Records for pointing at text and elements
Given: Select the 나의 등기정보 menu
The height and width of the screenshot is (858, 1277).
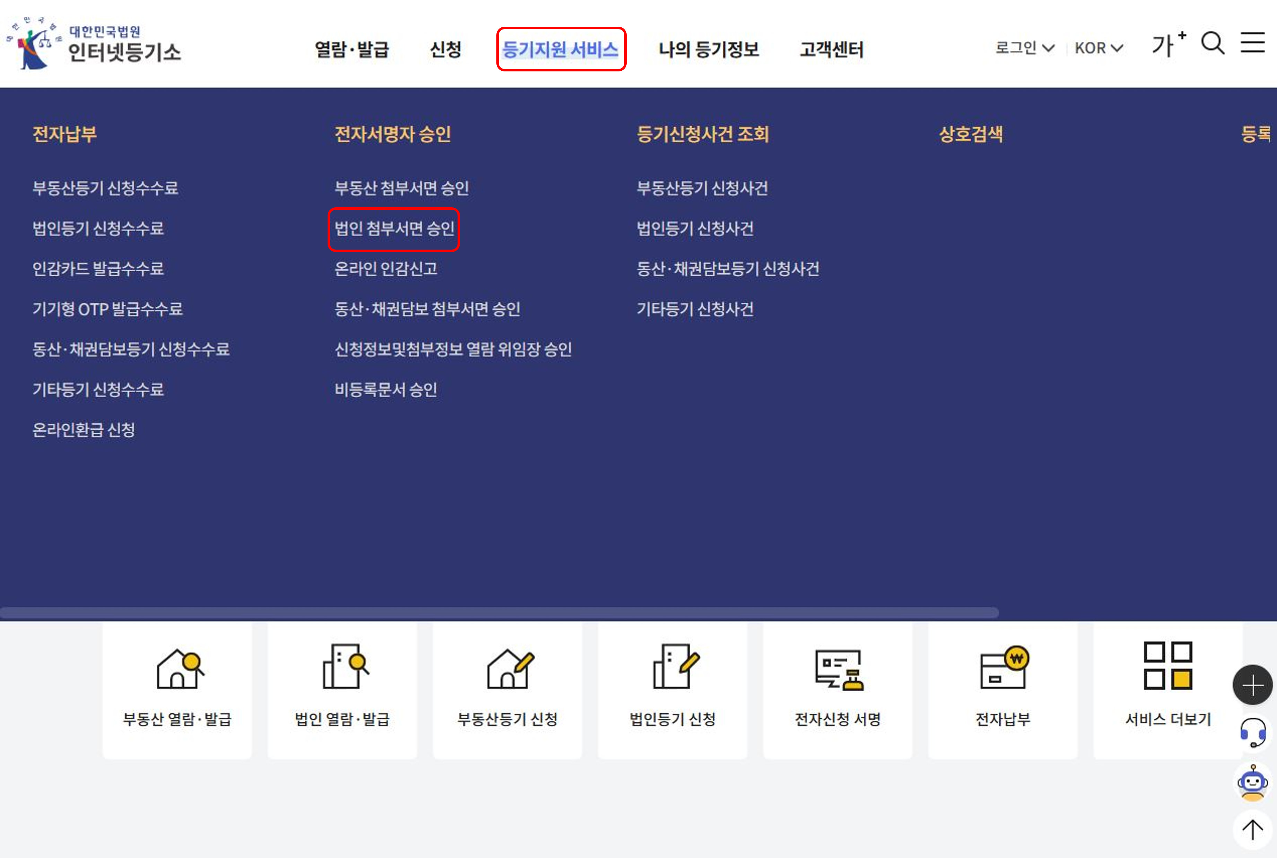Looking at the screenshot, I should 709,50.

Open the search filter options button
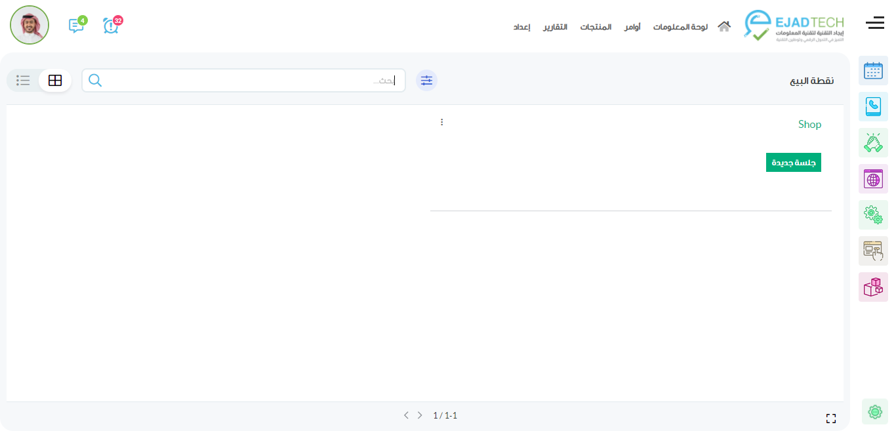pos(427,80)
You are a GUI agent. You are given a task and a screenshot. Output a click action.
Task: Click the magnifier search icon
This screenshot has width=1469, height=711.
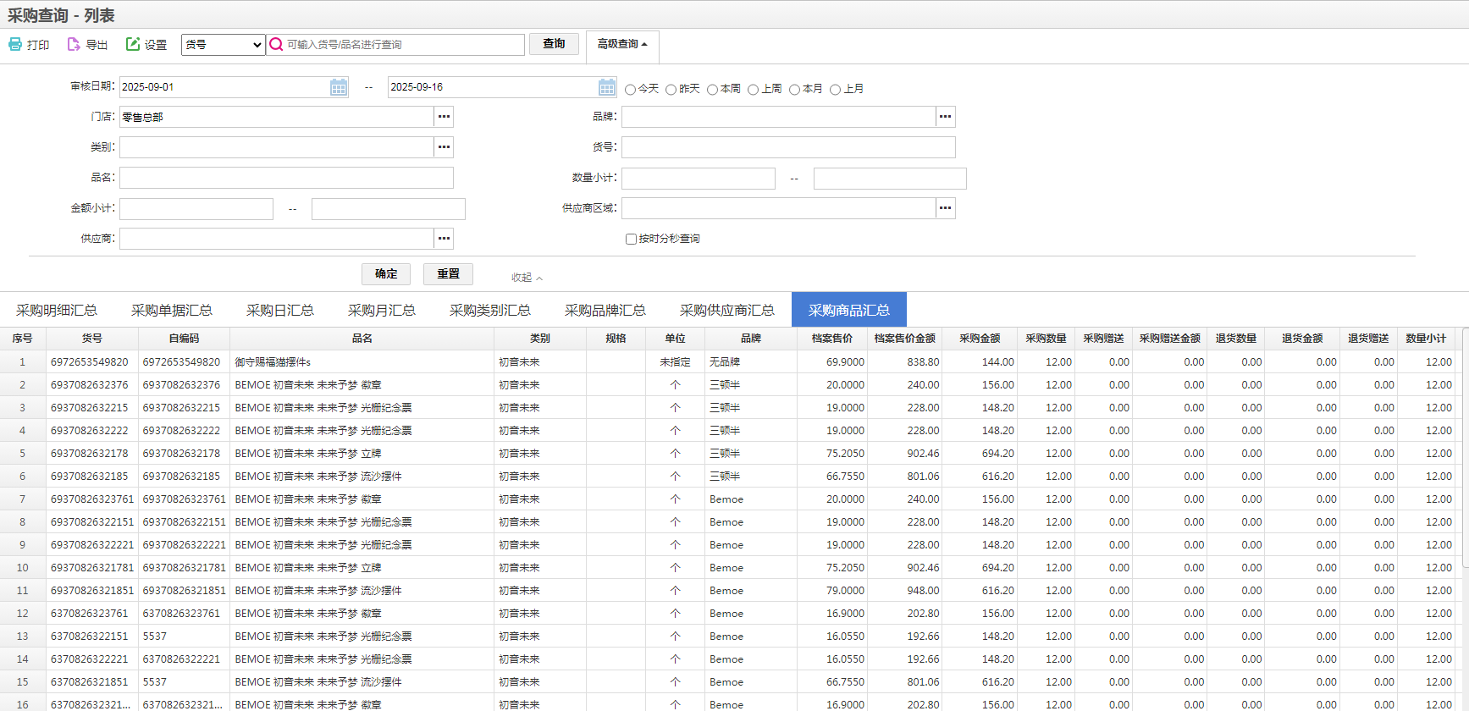point(276,44)
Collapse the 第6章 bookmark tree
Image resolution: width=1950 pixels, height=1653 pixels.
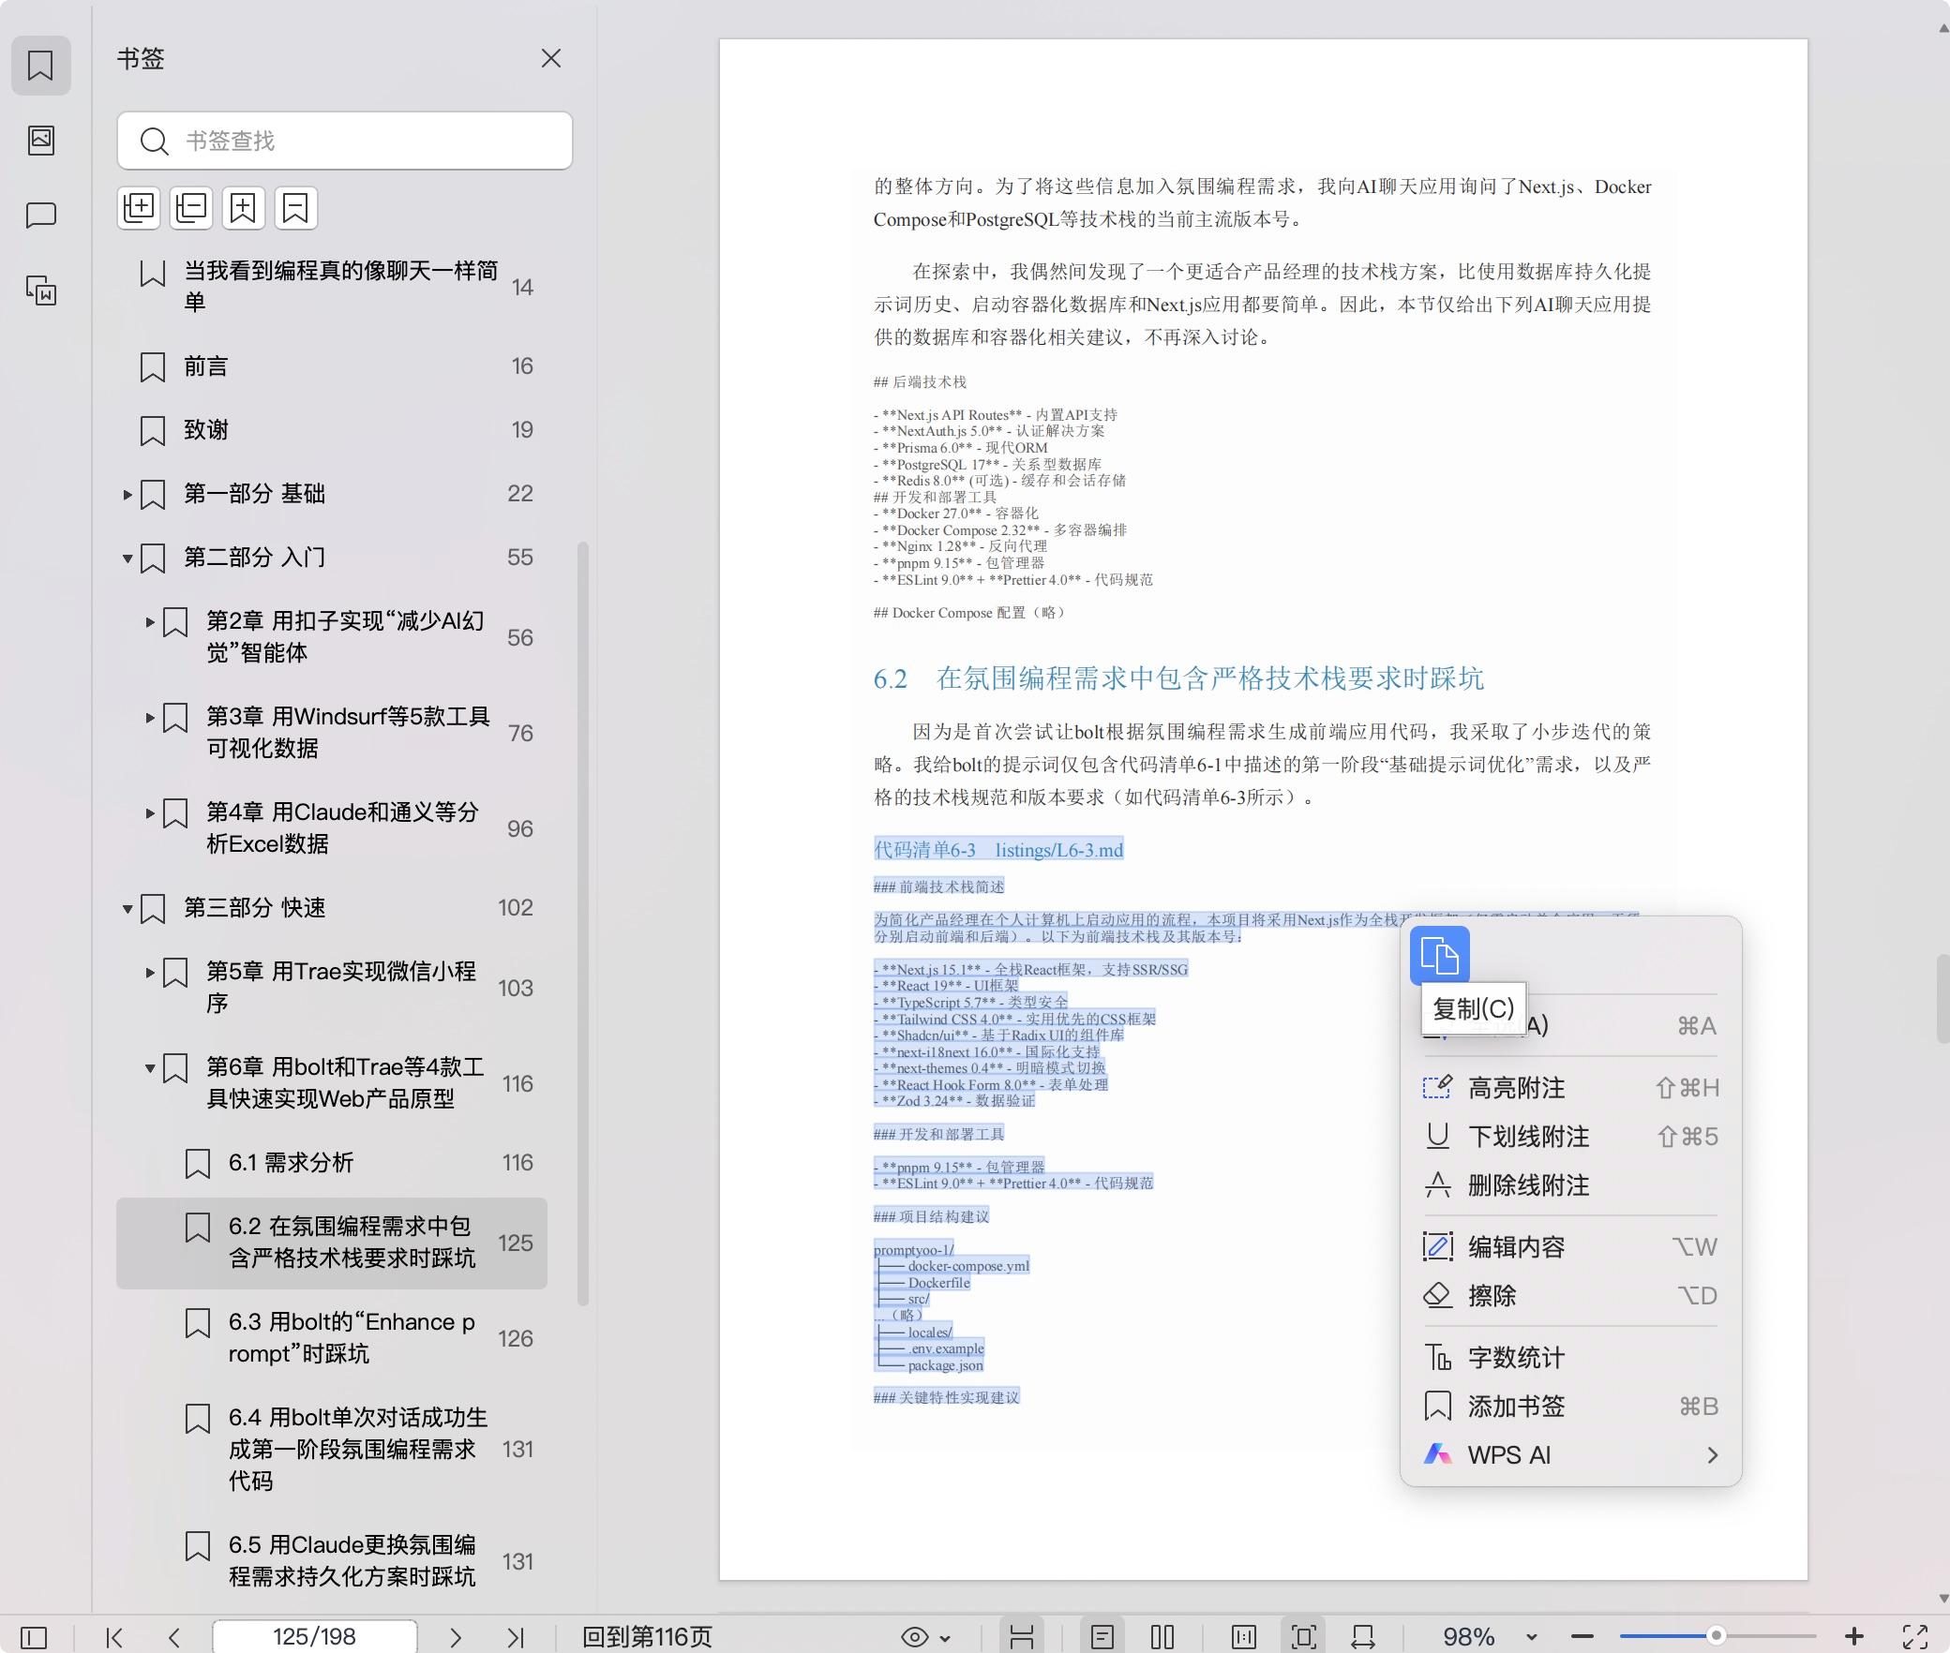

Exercise objective
Revise the records so that "bookmark" becomes "outline" and nothing else changes. Leave the pictures out of the answer.

Written solution
Given: Select the 나의 등기정보 menu
The height and width of the screenshot is (858, 1277).
Looking at the screenshot, I should 709,50.

Open the search filter options button
pos(427,80)
You are a GUI agent. You are given a task and a screenshot. Output a click action.
Task: Click the magnifier search icon
This screenshot has width=1469, height=711.
point(276,44)
Collapse the 第6章 outline tree
Image resolution: width=1950 pixels, height=1653 pixels.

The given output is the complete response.